Bem, vamos usar o “Fio de Ariadne” para voltar ao objetivo efetivo deste texto.
A robótica e mecatrônica – denominações diferentes de conceitos que se fundem – estão presentes em nosso cotidiano, em maior ou menor escala, também dependendo da região ou país.
Mesmo que indiretamente, o que usamos atualmente foi majoritariamente produzido por robôs, em alguma fábrica do mundo, e se tornou financeiramente viável pela agilidade, qualidade e produtividade de suas linhas de montagem.
Já há avaliações que qualificam países pela quantidade de robôs per capita!
De fato, isso pressupõe nível de desenvolvimento tecnológico, que tem muito a ver com poder geoeconômico. As principais potências do mundo são extremamente tecnológicas, e investem pesado em tecnologias, como instrumentos de dominação.
Nesse cenário, entre fascinante e assustador, onde o Brasil deve se posicionar: dominador, dominado ou autossuficiente?
Existem ao menos dois exemplos mundiais de países que saíram da “pré-história industrial” para, em poucas décadas, assumirem protagonismo na produção industrial: China e Coreia do Sul.

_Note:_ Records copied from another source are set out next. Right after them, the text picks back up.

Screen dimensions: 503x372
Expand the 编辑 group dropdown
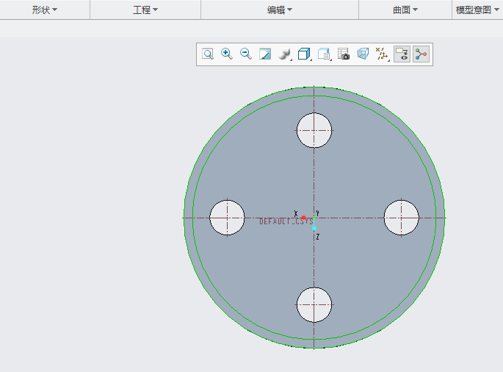[280, 10]
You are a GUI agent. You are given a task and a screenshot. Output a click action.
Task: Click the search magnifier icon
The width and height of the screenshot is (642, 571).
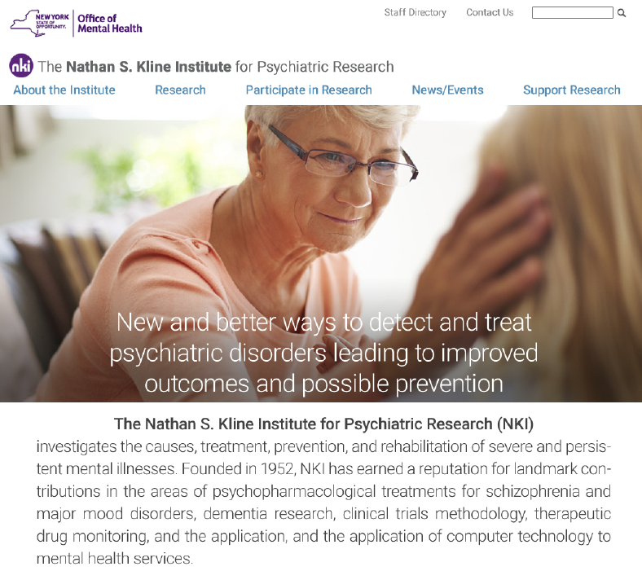(622, 13)
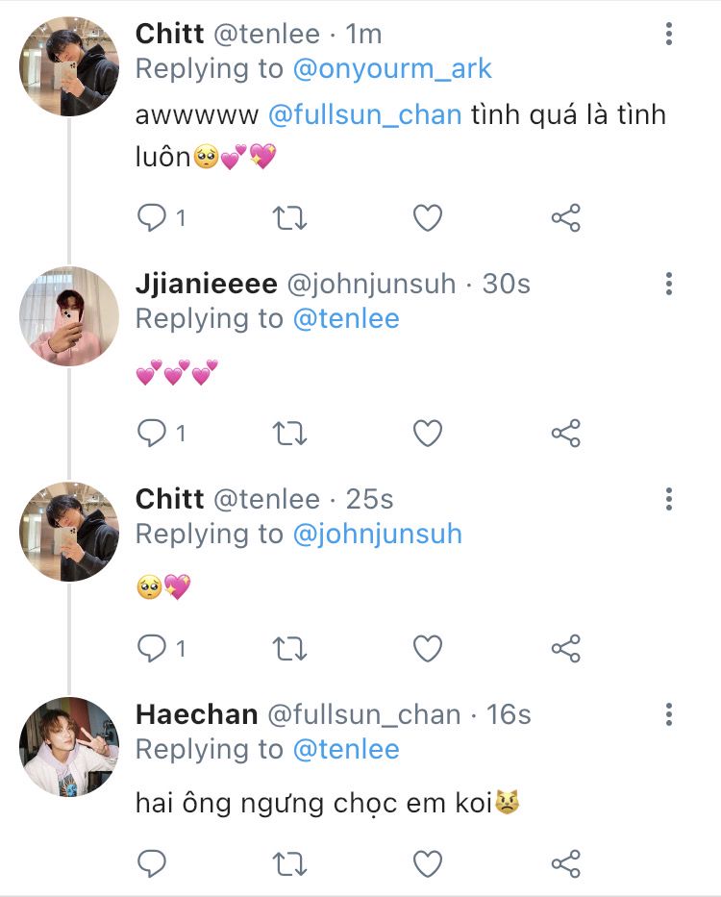The width and height of the screenshot is (721, 897).
Task: Like Chitt's reply to @johnjunsuh
Action: click(427, 649)
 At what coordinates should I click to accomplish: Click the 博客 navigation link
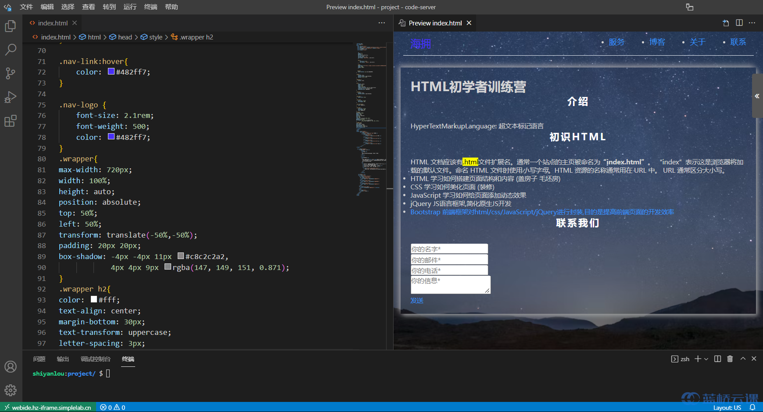pos(657,42)
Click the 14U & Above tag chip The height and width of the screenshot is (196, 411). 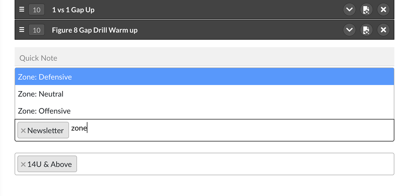[47, 164]
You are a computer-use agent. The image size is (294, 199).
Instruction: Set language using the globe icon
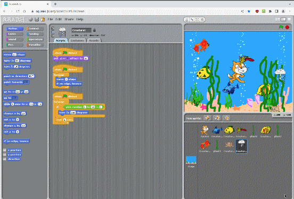[30, 20]
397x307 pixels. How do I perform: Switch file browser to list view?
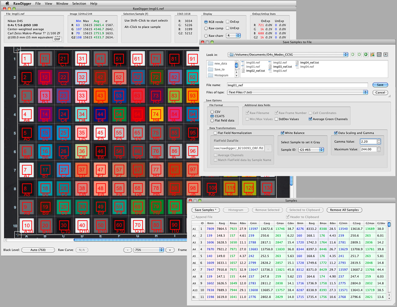[x=386, y=54]
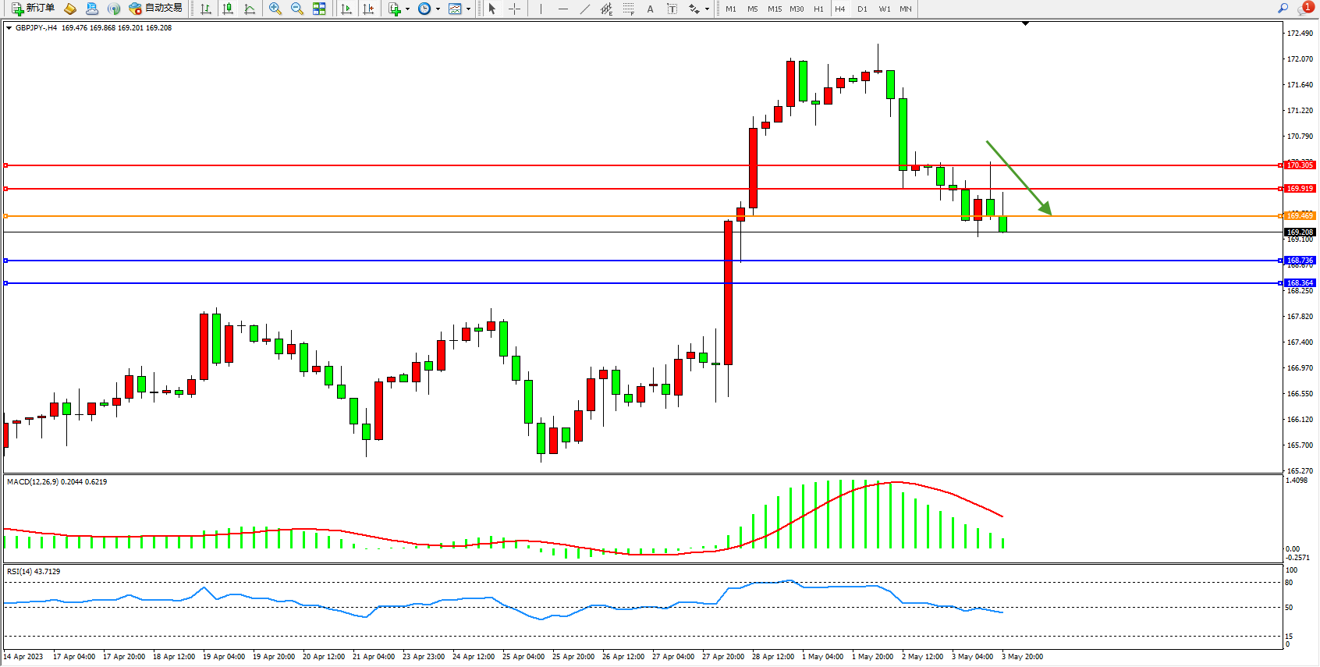Toggle chart auto scroll

tap(346, 9)
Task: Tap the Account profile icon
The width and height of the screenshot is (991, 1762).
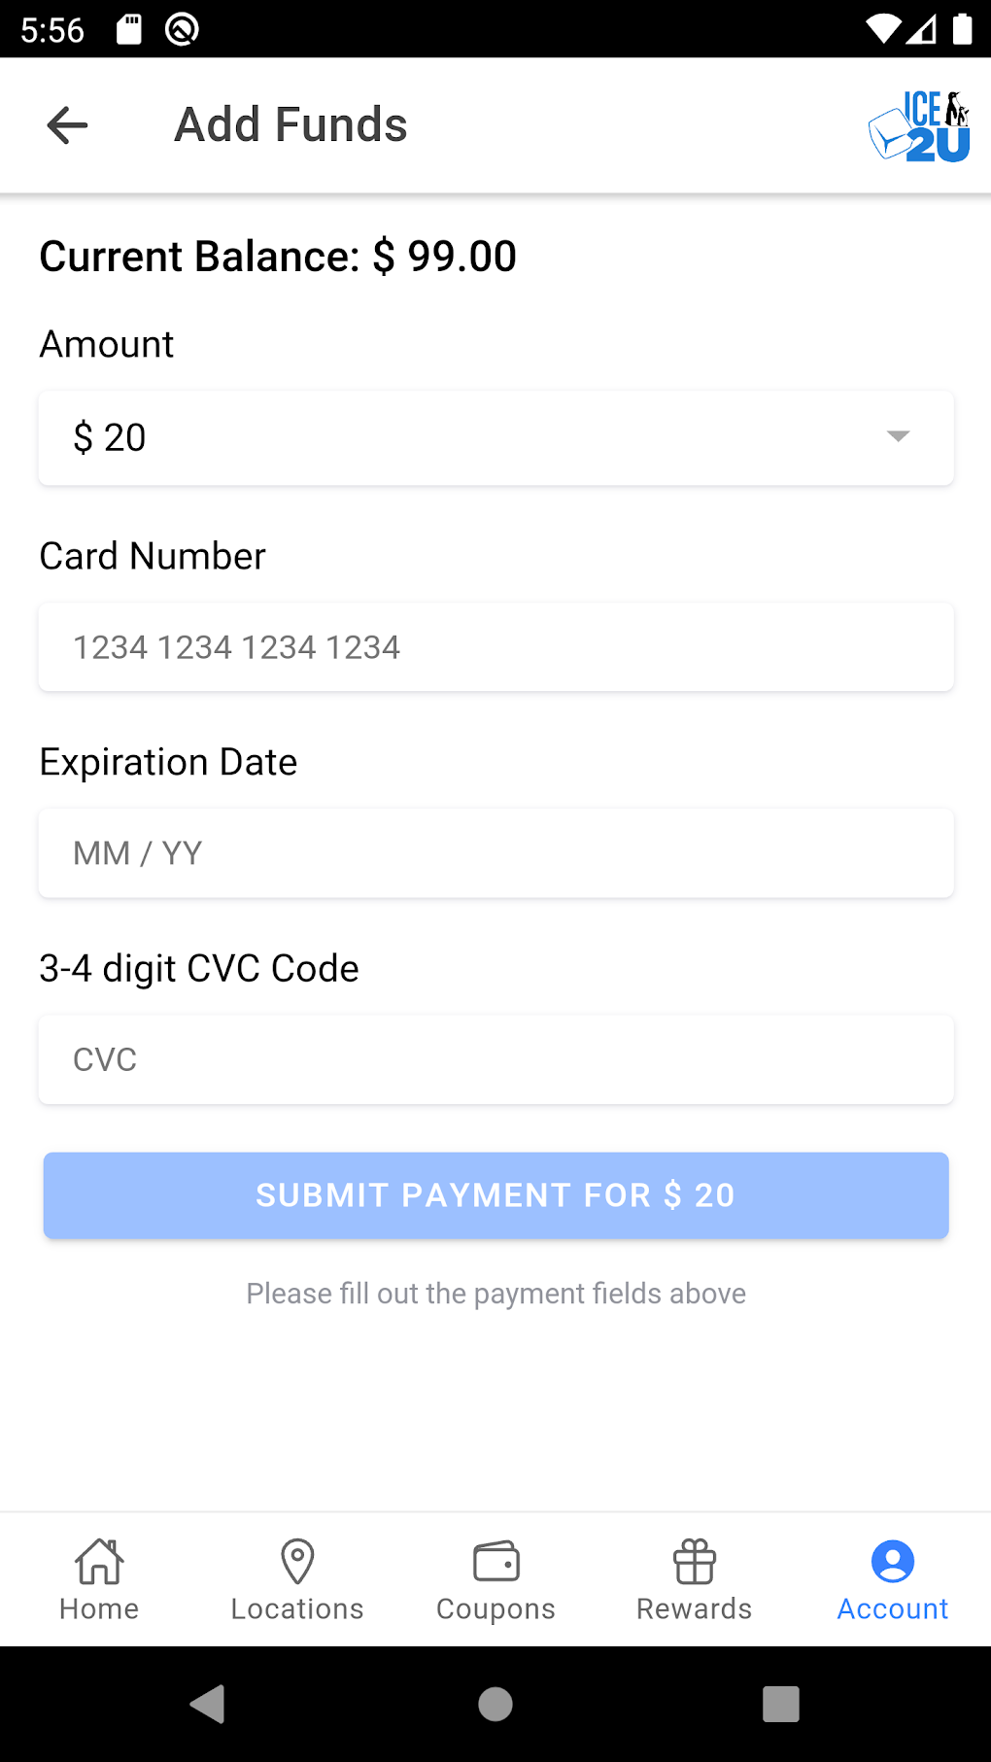Action: point(892,1562)
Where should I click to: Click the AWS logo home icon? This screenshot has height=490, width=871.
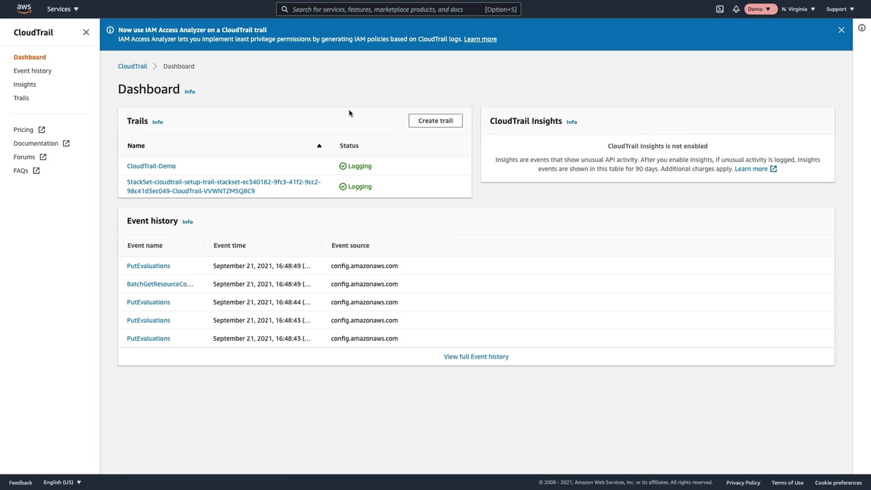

Eles passaram por processos similares, que incluíram: importação de produtos industrializados, cópias (engenharia reversa), transferência de tecnologia, pesquisa científica (produção de conhecimento) e, finalmente, registro de patentes, tornando-se desenvolvedores de tecnologias inovadoras, de alto valor agregado, exportáveis em escala mundial.
O Brasil poderia seguir esse caminho?
Mais uma vez mencionando China e Coreia do Sul, os chineses conseguiram isso num regime de partido único, enquanto os coreanos o lograram numa democracia.
O segundo caminho é viável, portanto, mas depende de uma mudança cultural, que obrigatoriamente exigirá uma radical mudança no modelo atual do sistema de ensino, além de importantes alterações na legislação vigente. Isso só será possível quando o planejamento estratégico superar interesses político-partidários e disputas ideológicas.
O caminho pode ser similar ao desses países asiáticos. De certa forma, já temos esse tipo de iniciativa no Brasil, sobretudo na área militar. Porém, isso precisa ser incorporado pelo setor industrial, com suporte de universidades, institutos de pesquisa e parques tecnológicos.
A cidade de Santos tem um perfil propício para ser um polo de desenvolvimento tecnológico, que inclui uma ampla rede de universidades e escolas técnicas, inclusive na área de mecatrônica; a Fundação Parque Tecnológico de Santos; o Porto de Santos, principal complexo portuário do Brasil; e a aptidão para sediar uma Zona de Processamento de Exportação. Esse perfil se estende para outras cidades da Região Metropolitana da Baixada Santista, com destaque para Guarujá, que brevemente sediará o aeroporto regional.
Considerando esse conjunto de fatores, Santos tem potencial para sediar produção industrial de robôs de vários tipos, incluindo “drones” aéreos e subaquáticos, tanto para o mercado interno, como para exportação, agregando valor, produzindo com baixíssimo impacto ambiental, formando e retendo inteligências, e gerando empregos altamente qualificados e bem remunerados.
O Brasil seguramente continuará a exportar “commodities”, antigas e novas, como o “hidrogênio verde”, para atender demandas de países desenvolvidos. Mas não pode aceitar a continuidade de sua dependência tecnológica de países que fizeram opção, desde sempre ou recentemente, pelo investimento em educação de qualidade e pesquisa científica objetiva como meios de assegurar seu desenvolvimento socioeconômico e protagonismo mundial.